* _WHAT IS EXPECTED_
Recast the data below as a numbered list, leaving out the blank lines.

* _SUPPLIED RECORDS_
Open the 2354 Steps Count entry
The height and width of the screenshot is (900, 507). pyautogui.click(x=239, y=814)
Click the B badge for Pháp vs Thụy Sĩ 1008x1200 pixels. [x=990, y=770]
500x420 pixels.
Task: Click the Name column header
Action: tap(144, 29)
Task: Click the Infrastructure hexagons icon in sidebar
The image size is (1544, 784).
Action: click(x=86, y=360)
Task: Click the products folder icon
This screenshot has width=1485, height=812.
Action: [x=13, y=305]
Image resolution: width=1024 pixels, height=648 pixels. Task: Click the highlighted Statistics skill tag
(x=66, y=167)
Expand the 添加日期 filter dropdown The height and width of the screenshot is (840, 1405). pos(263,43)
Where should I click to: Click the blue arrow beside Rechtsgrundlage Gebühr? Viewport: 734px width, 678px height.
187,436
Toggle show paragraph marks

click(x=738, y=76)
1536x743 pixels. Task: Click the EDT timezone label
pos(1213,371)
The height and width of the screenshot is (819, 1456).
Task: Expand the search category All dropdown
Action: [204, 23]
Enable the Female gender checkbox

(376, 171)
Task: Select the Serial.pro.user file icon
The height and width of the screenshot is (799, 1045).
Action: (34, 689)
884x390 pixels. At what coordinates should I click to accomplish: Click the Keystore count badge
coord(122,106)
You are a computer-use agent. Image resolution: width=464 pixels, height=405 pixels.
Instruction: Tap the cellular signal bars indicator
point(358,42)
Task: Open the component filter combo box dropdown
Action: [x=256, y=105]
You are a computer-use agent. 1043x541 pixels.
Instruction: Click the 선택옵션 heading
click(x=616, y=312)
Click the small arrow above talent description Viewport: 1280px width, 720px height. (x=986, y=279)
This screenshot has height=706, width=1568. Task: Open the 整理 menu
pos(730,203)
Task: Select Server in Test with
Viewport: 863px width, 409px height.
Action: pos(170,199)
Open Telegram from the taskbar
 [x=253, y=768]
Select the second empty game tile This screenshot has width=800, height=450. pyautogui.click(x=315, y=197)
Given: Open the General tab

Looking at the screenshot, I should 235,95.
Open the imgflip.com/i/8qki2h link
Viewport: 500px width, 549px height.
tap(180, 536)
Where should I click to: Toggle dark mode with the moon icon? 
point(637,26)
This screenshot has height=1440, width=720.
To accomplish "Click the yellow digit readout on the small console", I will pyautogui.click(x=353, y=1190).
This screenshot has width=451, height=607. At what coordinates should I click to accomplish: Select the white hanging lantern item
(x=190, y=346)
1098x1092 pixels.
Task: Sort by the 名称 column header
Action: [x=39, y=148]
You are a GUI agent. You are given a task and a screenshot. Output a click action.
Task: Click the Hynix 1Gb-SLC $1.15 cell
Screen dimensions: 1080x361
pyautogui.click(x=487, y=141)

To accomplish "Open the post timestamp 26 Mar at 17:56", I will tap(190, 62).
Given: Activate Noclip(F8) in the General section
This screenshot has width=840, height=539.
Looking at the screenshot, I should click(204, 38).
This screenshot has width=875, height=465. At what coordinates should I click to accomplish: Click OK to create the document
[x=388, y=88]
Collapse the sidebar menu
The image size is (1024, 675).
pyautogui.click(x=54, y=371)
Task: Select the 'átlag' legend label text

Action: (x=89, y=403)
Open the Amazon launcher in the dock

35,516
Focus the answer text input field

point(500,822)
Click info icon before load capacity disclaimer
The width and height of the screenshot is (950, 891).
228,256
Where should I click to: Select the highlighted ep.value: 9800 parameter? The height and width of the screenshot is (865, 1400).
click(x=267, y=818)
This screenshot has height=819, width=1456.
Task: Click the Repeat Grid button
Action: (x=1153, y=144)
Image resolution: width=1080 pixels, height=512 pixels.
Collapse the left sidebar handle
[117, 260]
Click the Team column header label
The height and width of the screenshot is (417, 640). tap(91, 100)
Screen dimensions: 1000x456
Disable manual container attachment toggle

* _SOLUTION BELOW_
1. Open the 2354 Steps Count entry
2. The height and width of the screenshot is (900, 507). pyautogui.click(x=239, y=814)
3. Click the B badge for Pháp vs Thụy Sĩ 1008x1200 pixels. [x=990, y=770]
4. 500x420 pixels.
5. Task: Click the Name column header
6. Action: tap(144, 29)
7. Task: Click the Infrastructure hexagons icon in sidebar
8. The image size is (1544, 784).
9. Action: click(x=86, y=360)
10. Task: Click the products folder icon
11. This screenshot has width=1485, height=812.
12. Action: [x=13, y=305]
13. Image resolution: width=1024 pixels, height=648 pixels. Task: Click the highlighted Statistics skill tag
14. (x=66, y=167)
15. Expand the 添加日期 filter dropdown The height and width of the screenshot is (840, 1405). pos(263,43)
16. Where should I click to: Click the blue arrow beside Rechtsgrundlage Gebühr? Viewport: 734px width, 678px height.
17. 187,436
18. Toggle show paragraph marks
19. click(x=738, y=76)
20. 1536x743 pixels. Task: Click the EDT timezone label
21. pos(1213,371)
22. The height and width of the screenshot is (819, 1456).
23. Task: Expand the search category All dropdown
24. Action: [204, 23]
25. Enable the Female gender checkbox
26. (376, 171)
27. Task: Select the Serial.pro.user file icon
28. The height and width of the screenshot is (799, 1045).
29. Action: (34, 689)
30. 884x390 pixels. At what coordinates should I click to accomplish: Click the Keystore count badge
31. coord(122,106)
32. You are a computer-use agent. Image resolution: width=464 pixels, height=405 pixels.
33. Instruction: Tap the cellular signal bars indicator
34. point(358,42)
35. Task: Open the component filter combo box dropdown
36. Action: [x=256, y=105]
37. You are a computer-use agent. 1043x541 pixels.
38. Instruction: Click the 선택옵션 heading
39. click(x=616, y=312)
40. Click the small arrow above talent description Viewport: 1280px width, 720px height. (x=986, y=279)
41. This screenshot has height=706, width=1568. Task: Open the 整理 menu
42. pos(730,203)
43. Task: Select Server in Test with
44. Viewport: 863px width, 409px height.
45. Action: pos(170,199)
46. Open Telegram from the taskbar
47.  [x=253, y=768]
48. Select the second empty game tile This screenshot has width=800, height=450. pyautogui.click(x=315, y=197)
49. Given: Open the General tab
50. Looking at the screenshot, I should 235,95.
51. Open the imgflip.com/i/8qki2h link
52. Viewport: 500px width, 549px height.
53. tap(180, 536)
54. Where should I click to: Toggle dark mode with the moon icon? 
55. point(637,26)
56. This screenshot has height=1440, width=720.
57. To accomplish "Click the yellow digit readout on the small console", I will pyautogui.click(x=353, y=1190).
58. This screenshot has width=451, height=607. At what coordinates should I click to accomplish: Select the white hanging lantern item
59. (x=190, y=346)
60. 1098x1092 pixels.
61. Task: Sort by the 名称 column header
62. Action: [x=39, y=148]
63. You are a GUI agent. You are given a task and a screenshot. Output a click action.
64. Task: Click the Hynix 1Gb-SLC $1.15 cell
65. Screen dimensions: 1080x361
66. pyautogui.click(x=487, y=141)
67. To accomplish "Open the post timestamp 26 Mar at 17:56", I will tap(190, 62).
68. Given: Activate Noclip(F8) in the General section
69. This screenshot has width=840, height=539.
70. Looking at the screenshot, I should click(204, 38).
71. This screenshot has width=875, height=465. At what coordinates should I click to accomplish: Click OK to create the document
72. [x=388, y=88]
73. Collapse the sidebar menu
74. The image size is (1024, 675).
75. pyautogui.click(x=54, y=371)
76. Task: Select the 'átlag' legend label text
77. Action: (x=89, y=403)
78. Open the Amazon launcher in the dock
79. 35,516
80. Focus the answer text input field
81. point(500,822)
82. Click info icon before load capacity disclaimer
83. The width and height of the screenshot is (950, 891).
84. 228,256
85. Where should I click to: Select the highlighted ep.value: 9800 parameter? The height and width of the screenshot is (865, 1400).
86. click(x=267, y=818)
87. This screenshot has height=819, width=1456.
88. Task: Click the Repeat Grid button
89. Action: (x=1153, y=144)
90. Image resolution: width=1080 pixels, height=512 pixels.
91. Collapse the left sidebar handle
92. [117, 260]
93. Click the Team column header label
94. The height and width of the screenshot is (417, 640). tap(91, 100)
95. Screen dimensions: 1000x456
96. Disable manual container attachment toggle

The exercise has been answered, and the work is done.